| Document segment |
* * * * * * * * *

Sep 062019
 
 September 6, 2019  Posted by at 2:06 pm Primers Tagged with: , , , , , , , , ,  5 Responses »


Kazemir Malevich Floor polishers 1912

 

Everything Brexit changes every 5 minutes. That makes it hard to follow. It makes it hard to write about it too, because things are certain to be different as soon as you hit Publish.

Boris wanted snap elections on October 14. That became 15 because of a Jewish holiday. but the opposition didn’t really want that election, Or they did, but not on his terms. And over the past few days it’s been said 1000 times that Boris is not to be trusted so no election at all, lest he underhandedly changes the date. Well, okay let’s have one but not before November. That way his hands are tied.

Because there is no such thing as a British -or UK, if you will- constitution, court challenges against prorogating Parliament get thrown out, since no judge feels obliged to waddle into that minefield. The Supreme Court will have to, though. And soon. The prorogation apparently still leaves room on Monday September 9 for another go in Parliament at Boris’s move for an election. It will be thrown out.

Then: 5 weeks of silence. Yeah, right. Parliament may be prorogued, but Boris won’t be, and neither will the courts. There was this judge the other day who said Parliament itself can decide when to sit, but that is simply untrue. Because it ignores prorogation, which another judge just said is perfectly legal.

Boris wants to prorogue Westminster for 5 years? Perfectly legal, it would seem. Unless some lawyer or judge delves up a law from the 16th century that says otherwise. Constitutions have their use, you know.

But it’s hard not to feel sorry for the man here and there and now and then. Ministers leave, friends leave, his brother is outta here and even his dog handed him a pink slip.

* * * * * * * * *

| Material provided |

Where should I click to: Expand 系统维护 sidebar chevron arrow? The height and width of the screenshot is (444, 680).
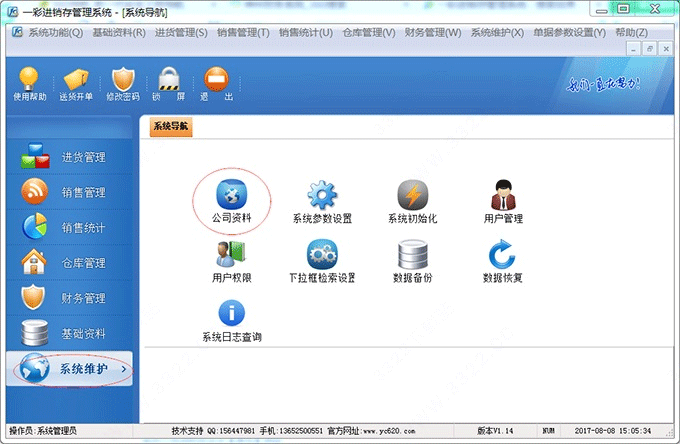pos(124,369)
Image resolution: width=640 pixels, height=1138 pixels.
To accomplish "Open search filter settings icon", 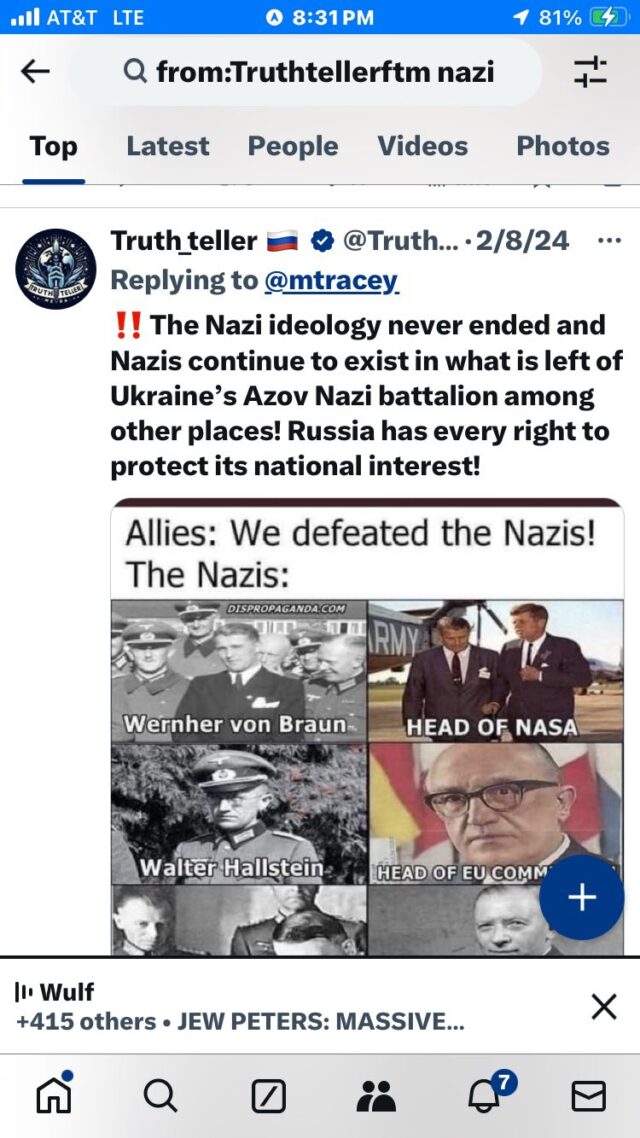I will coord(590,72).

* * * * * * * * *

| Task requirements |
1) According to the Brexit post, why did the proposed election date move from October 14 to October 15?
2) Write the next few paragraphs of the Brexit post, starting right after its final sentence.
The data plays no part in what is asked here.

| Answers given |
1) The date moved because of a Jewish holiday.

2)
And the opposition, including a whole bunch of his own party, is ganging up on him. Maybe that has something to do with special adviser Dominic Cummings telling 21 Tory parliamentarians they’re no longer welcome in their own party, of which he himself is not even a member and never has been. Maybe that’s it.

But the strongest words came from Liz Saville Roberts, the Plaid Cymru leader at Westminster -Plaid Cymru is a a social-democratic political party in Wales advocating Welsh independence from the United Kingdom within the European Union- says Wikipedia.

Saville Roberts said that this morning the opposition party leaders agreed that guaranteeing an article 50 extension should take priority over calling an early election, via BBC News:

We need to make sure we get past the 31 October and an extension to article 50. In that respect, we were in agreement that the prime minister is on the run. Boris is broken. We have an opportunity to bring down Boris, to break Boris, and to bring down Brexit. And we must take that.

Just as this week, the vote for a general election would play into Boris Johnson’s hands. It would allow him to ignore the legislation that is currently going through the House of Lords, likely to have royal assent today. It would allow him to ignore that. It would give him the opportunity to ignore the law.


Our duty, therefore, as parliamentarians who are intent on stopping no-deal Brexit is to be here in this place, to hold him to account, and to make sure that he abides by the law.

See, my theory is that Boris doesn’t give a hoot about politics, he just wants being PM on his bucket list. And he trusts, as he always has in his life, in his particular charm to woo the -older- ladies in the country to his side. Boris looks like someone with mother issues, she’s the one he’s trying to charm.

But ganging up on him like this is not nice. The older ladies will confirm this. There’s a former PM too who’s in on it:

Pressed on a challenge by Sir John Major on Thursday night to sack Cummings, Johnson first failed to answer a direct question from one reporter, then refused to give his chief adviser explicit support when asked a second time. He answered:

“I … I … Look … Advisers, as I think someone said in the Commons the other day, advisers advise and ministers decide.”


On Thursday evening, Major made an implicit reference to Cummings in a speech to the CBI Scotland annual dinner: “We have seen over-mighty advisers before. It is a familiar script. It always ends badly. I offer the prime minister some friendly advice: get rid of these advisers before they poison the political atmosphere beyond repair. And do it quickly. There is no need for them to be led out of Downing Street by armed police, but go they should. And now.”

Boris looks to be checkmate at this point. But he’s not the leader, Dominic Cummings is. And Cummings can see a few moves ahead. So there may still be surprises coming. Then again, Boris has claimed he’d rather die in a ditch than ask the EU for another Brexit extension, and Parliament appears to have made it impossible not to ask for one.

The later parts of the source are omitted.